It’s been a little over three years since I published my first book in The French Illusions Series and I thought I’d recap four things I’ve learned during that time.
1. Some people will not like your story and there’s nothing you can do about it. Once your book is published and you giveaway or sell a bunch of copies, you will eventually receive a negative review and it will hurt your feelings. It never ceases to amaze me how people can be so cruel with reviews, but once you become an author, it’s a fact of life. The important thing is to have confidence in your well-edited, well-vetted piece of work.

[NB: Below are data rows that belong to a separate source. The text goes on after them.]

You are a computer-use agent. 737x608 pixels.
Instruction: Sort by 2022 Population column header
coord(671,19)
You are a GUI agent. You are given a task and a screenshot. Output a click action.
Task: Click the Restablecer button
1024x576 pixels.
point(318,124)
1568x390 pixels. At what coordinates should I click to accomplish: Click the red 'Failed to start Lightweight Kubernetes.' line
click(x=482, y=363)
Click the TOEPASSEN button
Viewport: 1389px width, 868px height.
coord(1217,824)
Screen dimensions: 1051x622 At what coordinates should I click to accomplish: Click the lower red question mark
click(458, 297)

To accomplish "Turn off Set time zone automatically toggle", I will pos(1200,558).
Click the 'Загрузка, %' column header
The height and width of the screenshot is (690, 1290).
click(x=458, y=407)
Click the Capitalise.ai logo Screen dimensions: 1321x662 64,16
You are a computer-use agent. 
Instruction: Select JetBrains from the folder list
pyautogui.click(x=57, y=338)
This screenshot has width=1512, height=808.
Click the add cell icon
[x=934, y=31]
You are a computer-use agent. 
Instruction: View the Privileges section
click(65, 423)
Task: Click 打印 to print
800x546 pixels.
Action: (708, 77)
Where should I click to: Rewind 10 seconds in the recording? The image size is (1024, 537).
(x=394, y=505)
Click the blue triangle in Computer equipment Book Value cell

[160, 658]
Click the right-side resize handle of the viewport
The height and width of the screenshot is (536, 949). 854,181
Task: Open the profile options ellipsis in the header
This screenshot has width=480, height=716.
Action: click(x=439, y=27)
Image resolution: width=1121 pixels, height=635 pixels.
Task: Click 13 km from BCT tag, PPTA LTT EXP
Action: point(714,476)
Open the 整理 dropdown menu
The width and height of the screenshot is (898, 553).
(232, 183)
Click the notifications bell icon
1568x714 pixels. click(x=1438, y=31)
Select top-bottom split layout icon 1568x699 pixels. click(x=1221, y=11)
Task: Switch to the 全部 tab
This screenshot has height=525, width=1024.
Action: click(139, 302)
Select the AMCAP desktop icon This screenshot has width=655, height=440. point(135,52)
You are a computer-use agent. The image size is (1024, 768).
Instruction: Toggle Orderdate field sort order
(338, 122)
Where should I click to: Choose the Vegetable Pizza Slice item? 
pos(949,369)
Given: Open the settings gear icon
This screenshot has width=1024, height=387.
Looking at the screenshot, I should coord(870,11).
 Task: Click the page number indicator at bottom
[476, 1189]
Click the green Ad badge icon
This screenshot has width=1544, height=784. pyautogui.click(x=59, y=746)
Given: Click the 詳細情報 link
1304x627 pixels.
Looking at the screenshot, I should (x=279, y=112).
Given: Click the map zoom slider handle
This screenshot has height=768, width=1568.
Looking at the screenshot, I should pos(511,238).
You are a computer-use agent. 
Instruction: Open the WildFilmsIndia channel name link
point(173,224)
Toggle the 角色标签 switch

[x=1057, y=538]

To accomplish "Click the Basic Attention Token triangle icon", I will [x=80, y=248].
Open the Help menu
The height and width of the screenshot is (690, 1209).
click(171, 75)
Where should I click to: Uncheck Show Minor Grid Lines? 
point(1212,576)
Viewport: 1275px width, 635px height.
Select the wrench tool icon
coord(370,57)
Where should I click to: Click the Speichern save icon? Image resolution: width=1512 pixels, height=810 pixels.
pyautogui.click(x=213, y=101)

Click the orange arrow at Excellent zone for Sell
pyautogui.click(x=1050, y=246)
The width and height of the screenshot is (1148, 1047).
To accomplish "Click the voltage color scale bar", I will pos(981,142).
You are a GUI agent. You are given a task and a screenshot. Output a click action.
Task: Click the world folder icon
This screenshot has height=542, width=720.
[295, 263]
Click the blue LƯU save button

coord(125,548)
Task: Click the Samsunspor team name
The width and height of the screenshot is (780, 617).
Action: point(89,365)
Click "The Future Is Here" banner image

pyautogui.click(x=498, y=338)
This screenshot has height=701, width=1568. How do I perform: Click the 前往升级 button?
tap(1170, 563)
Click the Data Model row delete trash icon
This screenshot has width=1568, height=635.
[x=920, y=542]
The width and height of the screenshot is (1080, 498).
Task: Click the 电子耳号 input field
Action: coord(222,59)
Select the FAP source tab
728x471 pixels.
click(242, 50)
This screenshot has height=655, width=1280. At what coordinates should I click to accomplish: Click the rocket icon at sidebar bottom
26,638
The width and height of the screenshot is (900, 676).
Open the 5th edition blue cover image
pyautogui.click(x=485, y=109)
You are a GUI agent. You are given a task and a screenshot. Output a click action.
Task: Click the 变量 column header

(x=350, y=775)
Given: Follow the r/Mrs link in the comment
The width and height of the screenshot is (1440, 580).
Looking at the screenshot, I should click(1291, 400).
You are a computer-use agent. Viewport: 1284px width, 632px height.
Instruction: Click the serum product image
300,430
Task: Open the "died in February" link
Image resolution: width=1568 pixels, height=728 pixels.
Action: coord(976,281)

2. After you publish your book, if you receive a consistent complaint, seriously consider a revision. I received multiple negative comments about “the way” my story ended, so one year after publication, I extended and enhanced the ending to my memoir. It was one of the best decisions I ever made. My reviews are consistently better after this addition and I rarely receive a bad review about the ending to my book.
3. Once you become an author, you will have good days and bad days. This point is closely aligned with number 1 and 2 above. I had a great day yesterday— I sold several books and I received a five-star review. Earlier in the week, I felt sad when sales were slow and a reader came in and trashed my story. On days like this, I shrug my shoulders and find a distraction, such as a long walk.
4. Selling books will be an uphill battle. Once you publish your book, the dreaded question of “How many books have you sold” will come up again and again. Fortunately, my number is above average, but (sigh)…I’m still not satisfied. Each day I send out a tweet, post to my Facebook Fanpage or head over to the Francophiles Group at Goodreads hoping to gain more traction. Oh, and don’t get me started with the promotions I set up throughout the year. Someday, when someone asks me about book sales, I just want to be able to say “they’re okay,” and mean it. Time will tell with this one.
Well…there you have it. What about other authors out there. What lessons have you learned?